Abstract

History is written by historians; but history is also written in a variety of popular media, and across Scandinavia journalists and non-academic writers have often been among the first to unsettle the truisms of professional “history.” The challenging interpretive issues posed by the varied “national” histories of Norway, Denmark, Sweden, and Finland during World War II have galvanized the unsettled relations between academic historians and journalist provocateurs, a conflict animating the public discussion of Finland’s possible role in the Holocaust emerging in the last quarter of the twentieth century. This dynamic is particularly engaging in Finland.
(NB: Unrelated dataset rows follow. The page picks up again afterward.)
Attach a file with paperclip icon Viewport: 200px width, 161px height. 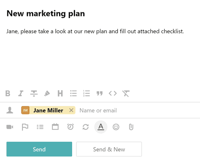131,127
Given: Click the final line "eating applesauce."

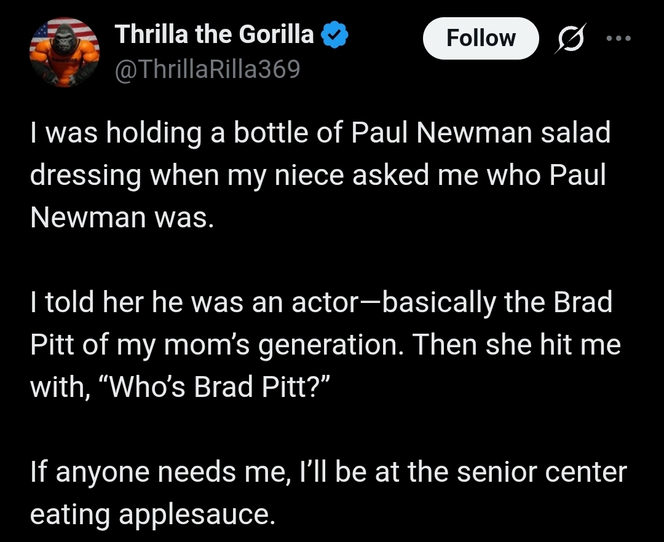Looking at the screenshot, I should pos(150,514).
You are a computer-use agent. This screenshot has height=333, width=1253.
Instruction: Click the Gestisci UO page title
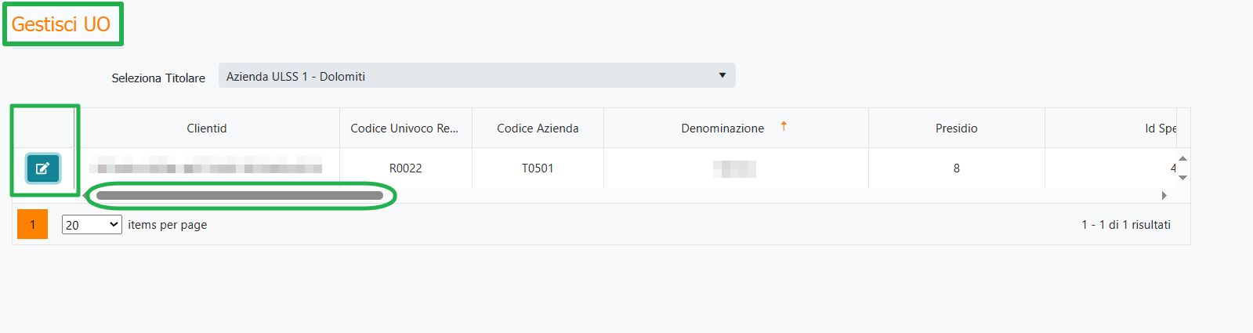click(61, 24)
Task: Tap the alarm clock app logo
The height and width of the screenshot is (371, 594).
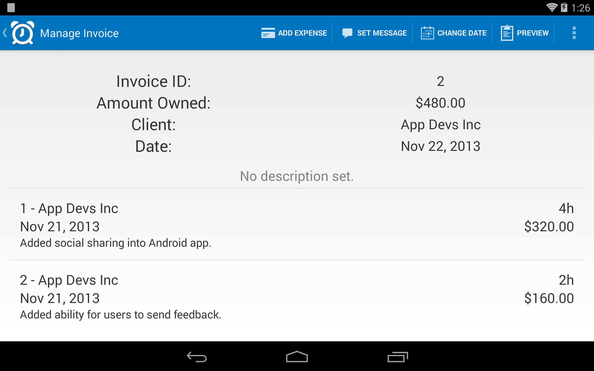Action: point(22,32)
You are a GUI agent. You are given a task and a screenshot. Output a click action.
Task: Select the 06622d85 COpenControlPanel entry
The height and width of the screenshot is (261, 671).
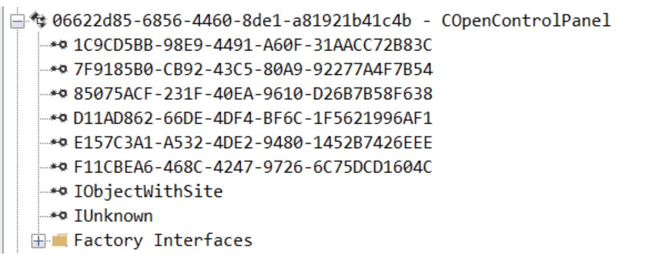pyautogui.click(x=331, y=21)
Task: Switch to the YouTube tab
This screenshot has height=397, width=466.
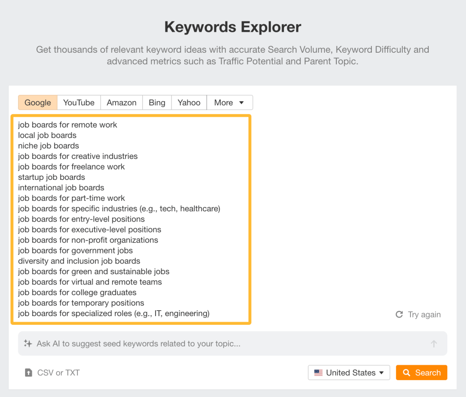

Long a colony of Sweden, Finland is an officially bilingual state, and its Swedish-speaking minority (about 5.5 percent of the population) not only maintains a distinct cultural and political identity, but maintains a significant Swedish-language press as well. Here, I examine the treatment of emerging studies of Finland and the Holocaust in Finland’s Swedish-language press, placed in dialogue with comparable accounts in the Swedish press. Analyzing articles and reviews in Finland’s daily Swedish-language newspapers (Hufvudstadsbladet, Vastra Nyland) as well as the Helsingin Sanomat International Edition and comparing them with counterparts in Sweden (Dagens Nyheter, Svenska Dagbladet, Expressen, and Aftonbladet), I aim to show how the “dark past of Finland,” Finland’s link to the Holocaust, has been negotiated in the public sphere, a sphere that once marks and complicates the national borders, and national histories, relating and distinguishing Finland and Sweden today.